New Dating App Matches People Based on Mutual Exhaustion

Attractive but exhausted couple sit in separate rooms scrolling phones late at night, illustrating a new dating app built around mutual fatigue.
“U up?”

The new dating app Enough promises to connect adults not through shared interests, physical attraction, or long-term compatibility, but through the simple, intimate question: How tired are you?

Users create profiles by answering prompts such as “How many errands are currently ruining your life?” and “Would you describe your emotional availability as limited, seasonal, or left in another room?”

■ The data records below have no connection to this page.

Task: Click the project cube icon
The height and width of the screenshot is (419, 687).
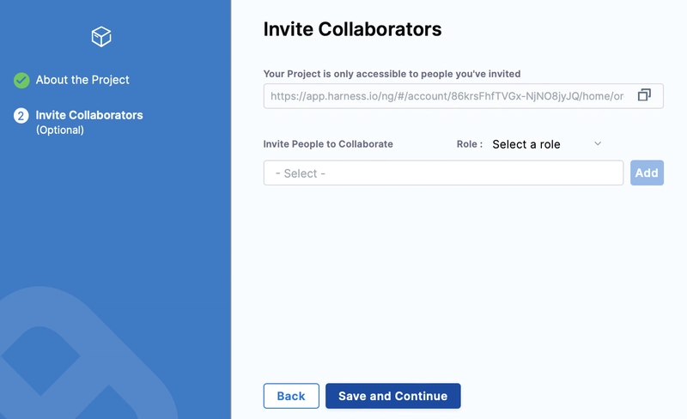Action: pos(101,36)
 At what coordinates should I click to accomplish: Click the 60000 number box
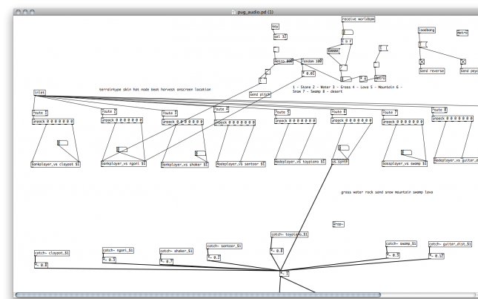coord(333,51)
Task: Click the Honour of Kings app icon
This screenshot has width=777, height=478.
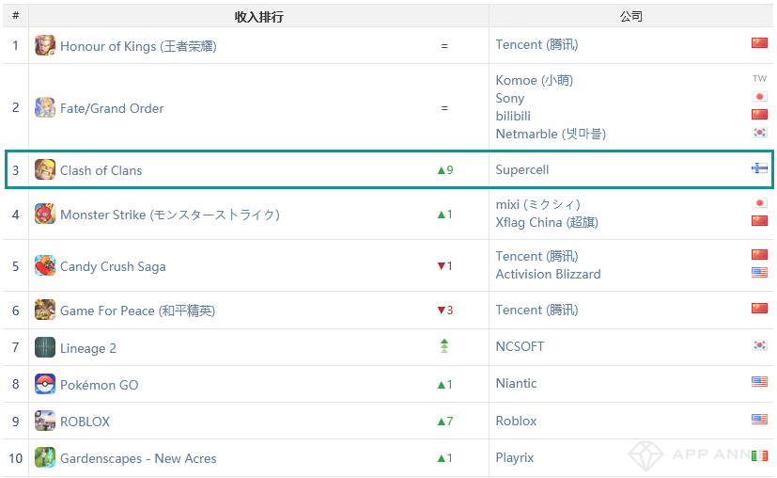Action: click(44, 45)
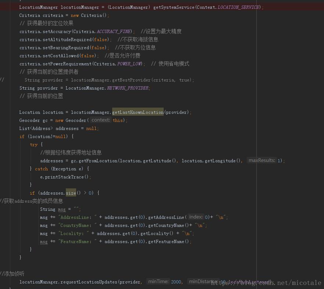Click the highlighted size method call

tap(71, 193)
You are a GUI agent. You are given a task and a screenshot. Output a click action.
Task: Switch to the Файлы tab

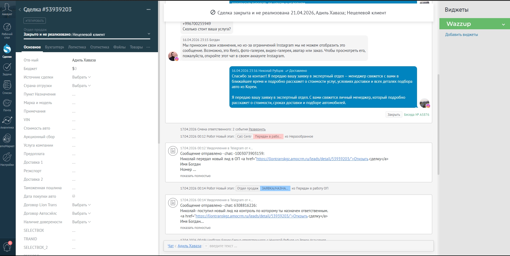click(119, 47)
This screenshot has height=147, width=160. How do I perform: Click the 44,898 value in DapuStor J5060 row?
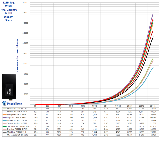click(153, 117)
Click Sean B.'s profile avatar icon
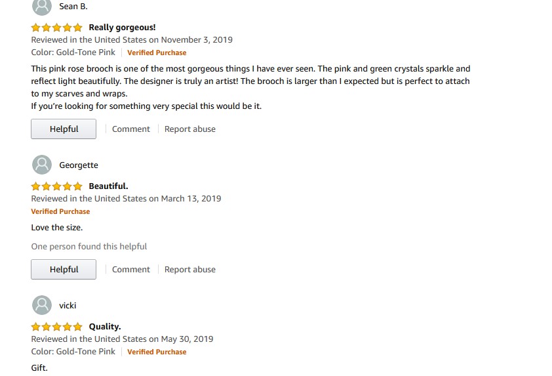 point(42,7)
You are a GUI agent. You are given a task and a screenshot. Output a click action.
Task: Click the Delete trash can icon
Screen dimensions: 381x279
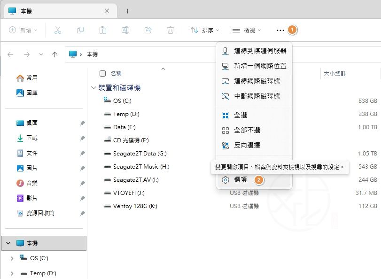[171, 30]
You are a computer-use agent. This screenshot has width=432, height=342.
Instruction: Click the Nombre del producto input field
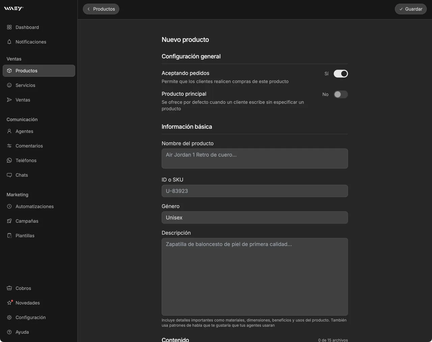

“People don’t want soulmates anymore,” said Marcy Ellman, 38, Enough’s founder and a former wellness coordinator who once cried during a printer update. “They want someone who understands that dinner at 5:45, silence by 8:10, and no questions after 9 is basically erotic.”

The app’s algorithm pairs users according to fatigue markers, including unread emails, laundry resentment, number of open tabs, and how often they say “I just need this week to be over,” despite having said the same thing every week since 2017.

Early users report strong results. “I matched with a woman because we both canceled plans we had secretly hoped the other person would cancel first,” said Brian Kulp, 44, a procurement analyst with eleven reusable water bottles and no actual hydration strategy. “Honestly, it was the healthiest connection I’ve had in years.”

Enough also offers premium features, including Parallel Collapse, which lets couples sit in different rooms and text “you awake?” even though both are clearly awake and scrolling grimly.

Critics say Enough  encourages low effort, but Ellman disagrees.

“Low effort is still effort,” she said. “In this economy, remembering someone’s name and not making them attend a vineyard wedding counts as intimacy.”

At press time, Enough had announced a new compatibility badge for users who both believe dating should begin with a nap and proceed only if nobody has to find parking.